Jon approached the fire in the center, already burning more purple than natural from the materials Sam had been throwing into it. He checked himself once more--sword, knives, gold and gems sewn into the hems of his clothing that would hopefully have some worth.

Sarella only needed one nod from him before she started chanting, screaming the words against the furious wind. The flames flared higher, no longer guttering under the power of the Others, and then something seemed to give inside of them. They weren't flames, weren't just flames, anymore.

"Go!"

And Jon was moving, running into the gateway as he heard the wood of the doors shatter, as he heard his friends and family yell and cry.

This had to work.


	2. Chapter 2

**Notes for the Chapter:**

>  **Me:** I'm not going to post this until I'm finished
> 
> **Also Me:** Eh, I've got 5 chapters done and am no where near finished, I think I'm just going to post it.
> 
> This will include the creepy stone that fell from the sky, the Bloodstone Emperor, the Bloodstone Emperor's cat-human wife, and basically every other teeny tiny bit of canon we get in the like two pages of canon on the Great Empire. It will work in a bunch of fan theories, including shit I just personally make up because why not.
> 
> There will be a somewhat slow start for the main plot, since there will be a LOT of adjusting going on lol I will most likely do a major rewrite of this at some point, maybe even rewrite some of the older chapters as I get much deeper into it, but will always give warnings and stuff.

Jon fell through the world, seeing flashes, images, trying to hang onto them. Figures he knew, figures he didn’t, people with familiar features in unfamiliar garb, strange lands, going faster and faster as he fell.

The purpose had been the Long Night, the anchor had been his own blood--Sarella convinced his ancestry would be enough. And why only he could make the jump.

At some point, he closed his eyes, unable to keep up with the passing visions. Then, abruptly, the feeling of movement, of falling, stopped.

He felt a cool floor underneath him, solid and steady.
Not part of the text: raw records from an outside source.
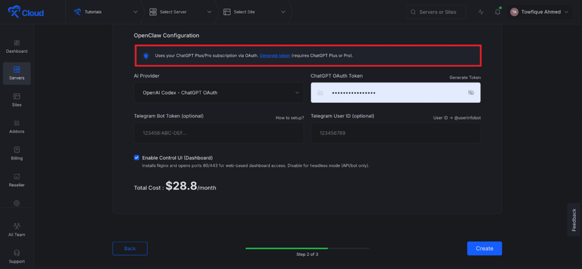This screenshot has width=582, height=269.
Task: Click the Telegram Bot Token field
Action: [x=218, y=133]
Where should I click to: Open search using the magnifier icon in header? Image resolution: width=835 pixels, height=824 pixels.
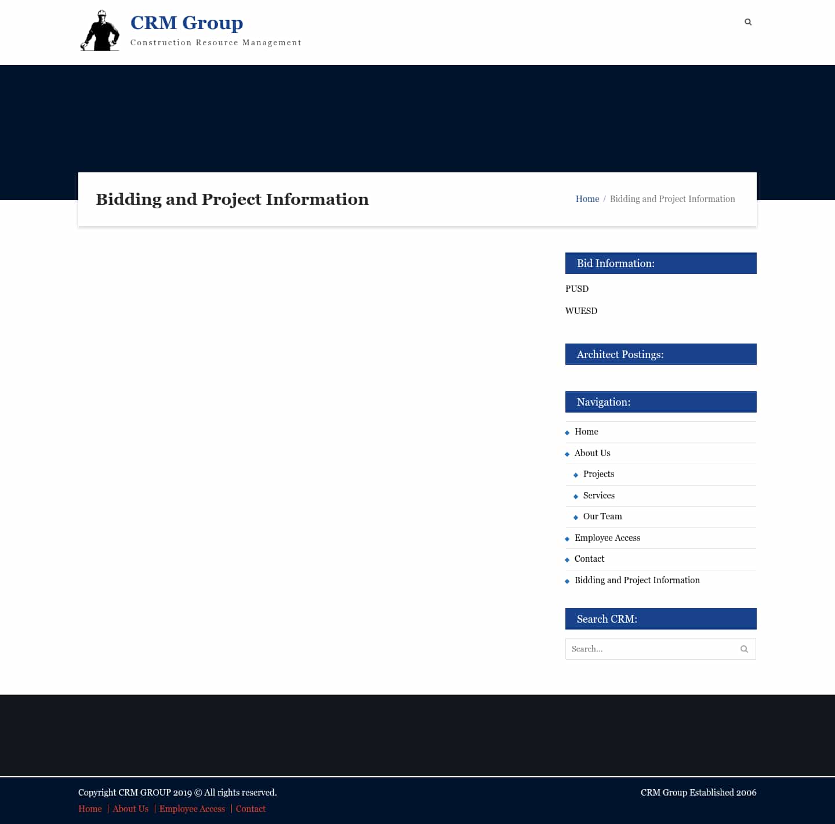747,21
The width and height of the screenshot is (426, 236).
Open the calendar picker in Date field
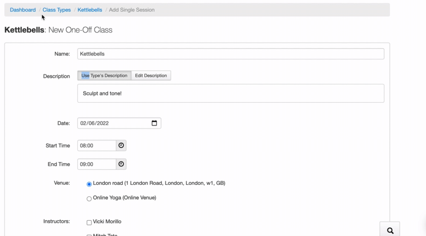click(x=154, y=123)
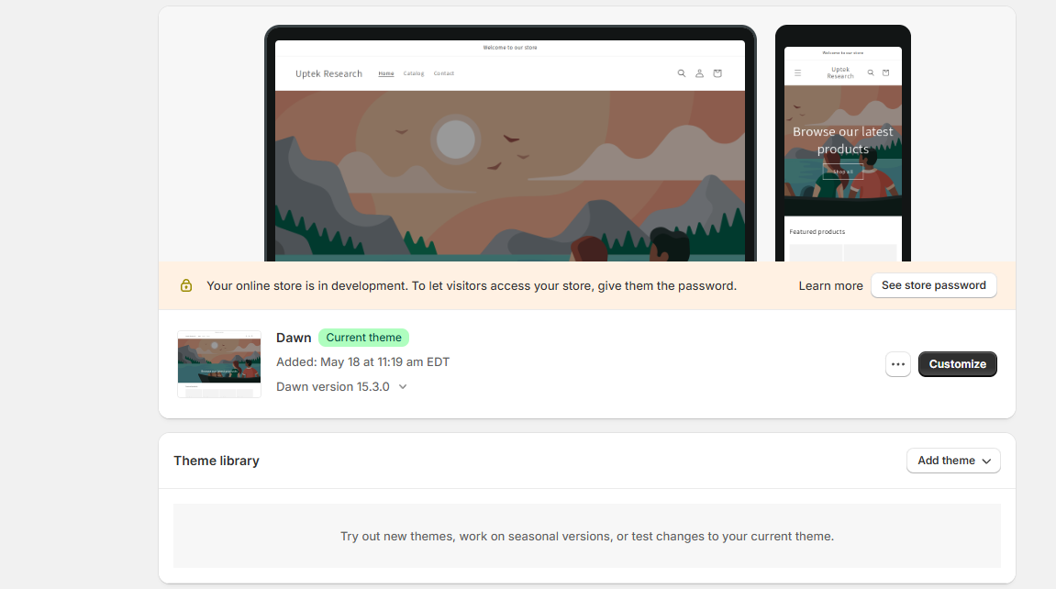Open the Learn more link

[x=830, y=286]
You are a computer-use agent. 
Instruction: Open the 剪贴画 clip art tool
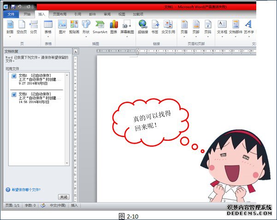pyautogui.click(x=74, y=27)
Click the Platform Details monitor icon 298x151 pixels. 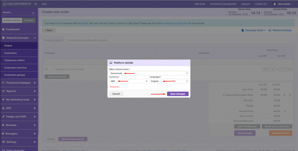pyautogui.click(x=270, y=30)
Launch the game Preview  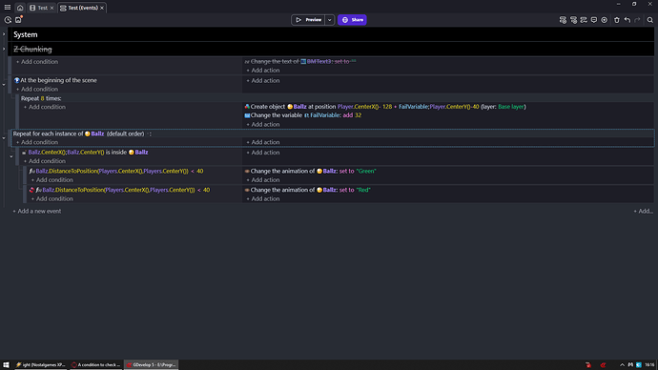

He could feel that, he could even smell odd, foreign scents. But he couldn’t hear anything, his ears still ringing from the fall. Cautiously, he opened his eyes--he saw his hand in front of him, smoking like a dying fire, there were even burns on the arm of his tunic. Blinking, he sat up and looked further around.

“Oh.”

He was far from alone, wherever he was. Men and women in ornate, flowing robes surrounded him, shocked and awed at his appearance. He could see others pushing their way through the groups--men in less ornate clothing, holding some sort of spear. Guards, or something like it.

Jon stood, or tried to, pushing himself to his feet and immediately regretting it. He would have fallen back down, except sturdy arms caught him, holding him in place.

Shock went through the crowd and he could see their mouths moving as they clearly exclaimed over what had just happened. He twisted to see who had taken ahold of him and froze, staring into dark red eyes. 

The man was taller than him, not as muscular, but in Jon’s state he didn’t think he could fight him off. His lips moved, clearly saying something, but Jon couldn’t recognize any of the movements of his lips and he was left shaking his head in a daze, gesturing to his ears.

For a moment, the man just gazed at him, eyes roving over Jon’s face as if looking for, and finding, something Jon couldn’t begin to guess at. Then he raised his head, looking behind Jon, and said something. It seemed loud, powerful, because Jon could feel it where he was pressed against the man’s chest.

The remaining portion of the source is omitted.